The beginning of the school year is a good time to think about transition. When children cross the threshold of school, the teachers help them feel comfortable in the new environment, as well as help them understand that learning is a process that should not bring on anxiety. However, the preparation work prior to that first day can mean a greater reduction in anxiety.

At this moment you may be moving from your vacation time to work time or the reverse. As an adult, you have been making these changes from one location to another more often than you can recall. But thinking back to your earliest years, can you remember how it felt to start anything new? Sometimes you were lucky and had a friend or sibling with you but there were times when you trail blazed. Can you recall that first day of elementary school or even high school? The feelings that obscured your thoughts—all the questions about the unknowns— “Will I know anyone?”, “Do I know where to have lunch?”, and/or “Will I have to demonstrate skills I’m not good at?”

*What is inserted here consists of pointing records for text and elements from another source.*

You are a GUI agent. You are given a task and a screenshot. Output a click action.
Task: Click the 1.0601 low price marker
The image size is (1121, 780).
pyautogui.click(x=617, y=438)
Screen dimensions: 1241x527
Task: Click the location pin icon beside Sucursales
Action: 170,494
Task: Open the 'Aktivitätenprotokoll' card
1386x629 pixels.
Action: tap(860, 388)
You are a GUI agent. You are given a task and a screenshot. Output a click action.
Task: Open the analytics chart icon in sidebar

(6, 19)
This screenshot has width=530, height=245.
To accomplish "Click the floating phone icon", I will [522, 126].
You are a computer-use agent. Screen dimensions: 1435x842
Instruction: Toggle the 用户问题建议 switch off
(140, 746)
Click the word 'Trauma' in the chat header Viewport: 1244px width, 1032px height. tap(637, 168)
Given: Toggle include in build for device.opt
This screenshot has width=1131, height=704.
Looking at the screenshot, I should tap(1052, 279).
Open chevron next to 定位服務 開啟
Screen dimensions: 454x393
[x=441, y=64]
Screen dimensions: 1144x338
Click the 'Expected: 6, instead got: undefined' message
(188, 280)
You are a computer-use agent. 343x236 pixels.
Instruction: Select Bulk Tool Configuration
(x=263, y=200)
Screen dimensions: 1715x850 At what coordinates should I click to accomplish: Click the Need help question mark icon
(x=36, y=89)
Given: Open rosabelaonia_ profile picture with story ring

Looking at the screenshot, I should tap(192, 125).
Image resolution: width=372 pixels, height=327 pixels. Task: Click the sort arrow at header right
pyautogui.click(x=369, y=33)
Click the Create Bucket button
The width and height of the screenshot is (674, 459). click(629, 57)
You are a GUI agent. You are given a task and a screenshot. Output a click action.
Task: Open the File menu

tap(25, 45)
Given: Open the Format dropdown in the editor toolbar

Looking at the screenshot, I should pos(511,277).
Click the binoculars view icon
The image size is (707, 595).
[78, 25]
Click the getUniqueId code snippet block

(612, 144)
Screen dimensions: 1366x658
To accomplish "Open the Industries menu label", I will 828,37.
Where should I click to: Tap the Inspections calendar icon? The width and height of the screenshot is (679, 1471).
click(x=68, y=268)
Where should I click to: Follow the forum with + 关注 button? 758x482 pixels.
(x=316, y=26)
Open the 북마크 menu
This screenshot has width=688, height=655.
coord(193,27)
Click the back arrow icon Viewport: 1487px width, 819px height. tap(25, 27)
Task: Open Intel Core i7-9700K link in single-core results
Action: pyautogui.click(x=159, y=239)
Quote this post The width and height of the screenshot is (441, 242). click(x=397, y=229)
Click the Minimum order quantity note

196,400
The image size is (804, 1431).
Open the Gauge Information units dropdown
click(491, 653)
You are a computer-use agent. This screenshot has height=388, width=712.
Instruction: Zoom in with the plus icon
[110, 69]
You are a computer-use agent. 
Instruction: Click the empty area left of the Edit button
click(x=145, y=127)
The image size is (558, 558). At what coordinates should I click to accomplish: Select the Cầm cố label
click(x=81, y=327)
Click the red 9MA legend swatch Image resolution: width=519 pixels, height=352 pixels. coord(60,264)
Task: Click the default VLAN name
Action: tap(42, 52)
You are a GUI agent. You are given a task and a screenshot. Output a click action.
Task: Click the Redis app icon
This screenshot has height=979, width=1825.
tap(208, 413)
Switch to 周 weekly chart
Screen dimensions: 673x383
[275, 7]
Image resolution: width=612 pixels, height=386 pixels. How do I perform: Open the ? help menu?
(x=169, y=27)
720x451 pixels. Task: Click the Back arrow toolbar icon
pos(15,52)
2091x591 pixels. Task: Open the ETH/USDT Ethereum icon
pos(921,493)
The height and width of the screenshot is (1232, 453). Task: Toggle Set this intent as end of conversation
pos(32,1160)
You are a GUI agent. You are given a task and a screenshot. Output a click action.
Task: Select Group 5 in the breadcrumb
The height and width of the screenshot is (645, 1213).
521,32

Transitioning well is as important as knowing how to read or do arithmetic. A confident understanding of transition sets the tone for what follows a person as they pass through all stages of life.

It’s a well-documented fact that children are born with their own strengths and weaknesses. When it comes to socialization, some children come out engaging with new people and testing new situations as if they are divine, while others hang back reluctantly, as they puzzle through the landscape looking for the key that brings understanding.

The familiar companion of transition is anxiety. As a child, I don’t recall a lot of discussion about anxiety. I recall that I, like my classmates, was expected to just deal; figure it out without discussion. But child development research has helped us to better understand what anxiety does to children when facing new experiences which they need to master. What we have learned is that if we can anticipate what a child may be thinking during such times, we can prepare them ahead to manage anxiety levels.

There is a lot of discussion about the importance of the first 5 years life. For those who do not have older children, this list is good to keep in mind. By the age of 5, these are differences that will occur within your child. Each requires many transitions.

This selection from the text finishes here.